Proportion of Error variance is fixed at E = 50%. The indifference curves do not depend on the effect size d... yay!
Proportion of Error variance is fixed at E = 50%. The indifference curves do not depend on the effect size d… yay!

As you can see, most of the time there is a greater benefit (i.e., statistical power will increase faster) to increasing the number of labs. This is especially true if there is a lot of Lab variance. But it tends to be true even when there is little Lab variance. The cases where it makes more sense to increase the number of participants per lab are when you already have a large number of labs but a small number of participants per lab. And let’s face it, your multi-lab replication project is probably not in this part of the space.

Increasing the number of participants per lab — but holding constant the number of labs — will not, in general, cause statistical power to approach 100%

This one is important. We tend to assume that as long as we continue to recruit participants, eventually we will have high statistical power. So even if we didn’t recruit as many labs for our project as we had hoped, we should be able to compensate for this by just recruiting more participants per lab — right? Unfortunately it isn’t so. The truth is that if we hold constant the number of labs, statistical power does not approach 100% as the number of participants per lab approaches infinity. Instead, power approaches some maximum attainable power value that can possibly be quite small, depending on the effect size, number of labs, and the Lab variance.

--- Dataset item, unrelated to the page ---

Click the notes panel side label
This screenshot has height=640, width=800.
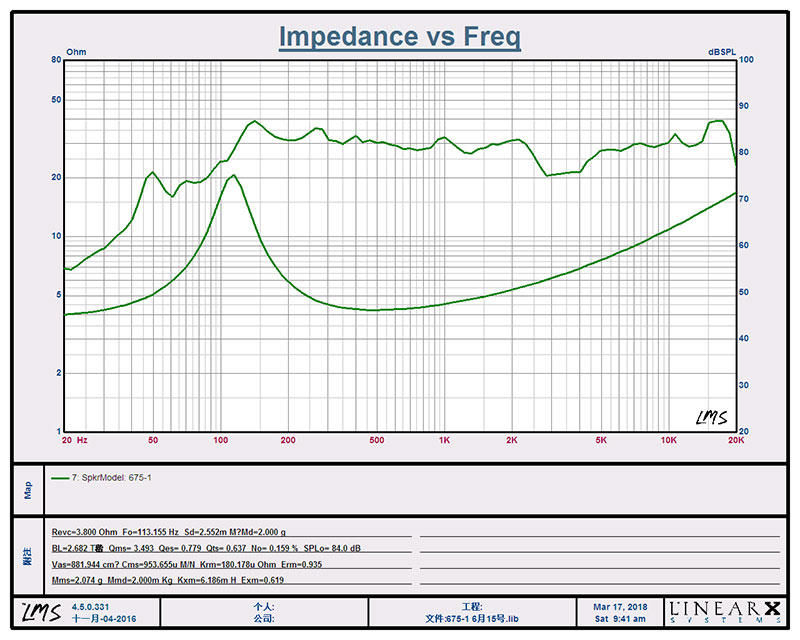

This can actually be seen pretty easily by considering again the expression of the noncentrality parameter:

\delta = \frac{d}{2\sqrt{\frac{E}{mn} + \frac{L}{m}}}

In the limit as n approaches infinity, the term in the denominator involving E disappears, but the term involving L does not, so the whole noncentrality parameter converges to a finite and possibly small value. Here’s what the situation looks like graphically for a handful of representative values of the variables:

Caption
Effect size d = 0.4. Proportion of Error variance E = 50%.  In the left panel, L is 1%, 5%, or 10%, and n is 16, 32, or 64. In the right panel, L is 1%, 5%, or 10%, and m is 4, 8, or 16.

The curves in each panel are unlabeled because, honestly, they don’t really matter. (If you want to know the power values for specific parameter combinations, the first graph is better for that anyway.) The point is just to show that when we increase the number of labs, power does eventually approach 100%, and the values of the other variables simply affect how quickly this happens. But when we increase the number of participants per lab — but, crucially, hold constant the number of labs — power sometimes approaches a value close to 100%, but often does not. The maximum attainable power will tend to be low when (a) the effect size is small, (b) the number of labs is small, (c) the Lab variance is high.

Conclusion

The main conclusion is pretty simple. Multi-lab replication projects are great, and you should do them… but when you’re designing them, you should really try hard to recruit as many labs to collaborate in the project as you possibly can. You actually don’t need that many participants from each lab — the first figure shows that unless the Lab variance is tiny, you get quite diminished returns by recruiting more than 100 or so participants per lab — so perhaps this is a selling point that you can use to convince more labs to join your project (“we would only need you to run a few dozen participants!”).

If you want to do your own power analyses for multi-lab designs like this, or for other more complicated designs, you can use my PANGEA app.